Happy New Year (ala Roth)
posted by Frank Pasquale
I was recently listening to an interview with Philip Roth, and he recited a provocative passage he wrote in 1999 (apropos of millennium celebrations):
We watched the New Year coming in around the world, the mass hysteria of no significance that was the millennial New Year’s Eve celebration. . . . TV doing what it does best: the triumph of trivialization over tragedy. The Triumph of the Surface, with Barbara Walters. . . . a global outbreak of sentimentality such as even Americans hadn’t witnessed before. . . . The slightest lucidity about the misery made ordinary by our era sedated by the grandiose stimulation of the grandest illusion. Watching this hyped-up production of staged pandemonium, I have a sense of the monied world eagerly entering the prosperous dark ages. A night of human happiness to usher in barbarism.com.
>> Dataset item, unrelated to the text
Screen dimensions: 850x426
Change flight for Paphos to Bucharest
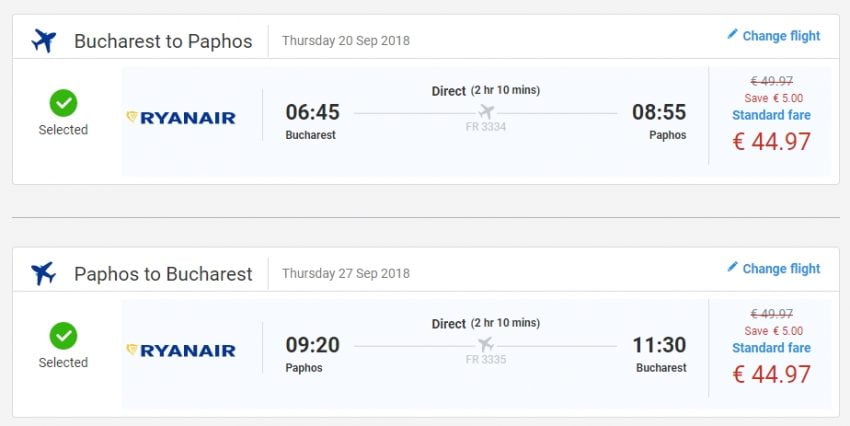pyautogui.click(x=780, y=269)
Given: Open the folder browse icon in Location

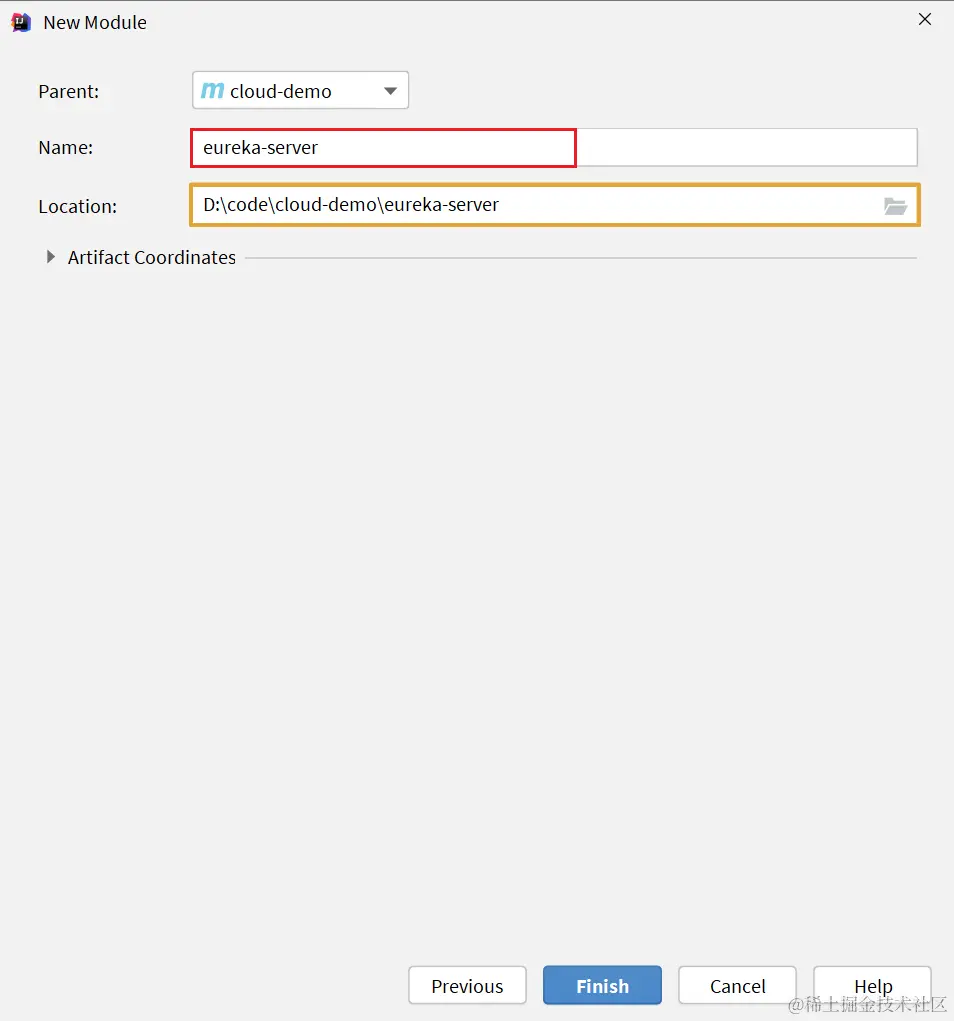Looking at the screenshot, I should click(895, 206).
From Roth, The Dying Animal, 145. As Roth said in the interview, the only time he does “redemption” is at the grocery store.
Anyway, the discussion of civility below reminded me of one of the essential qualities of our profession–the ability to look, together, at a desperate situation, and even in the midst of strong disagreement about what to do about it, treat each other with respect. Best wishes for a happy 2007, and I hope to see many of you at AALS.
Art Credit: George Grosz, Self-Portrait: Warning. This choice was inspired by the exhibit “Glitter and Doom” currently showing at the Metropolitan Museum of Art in NYC.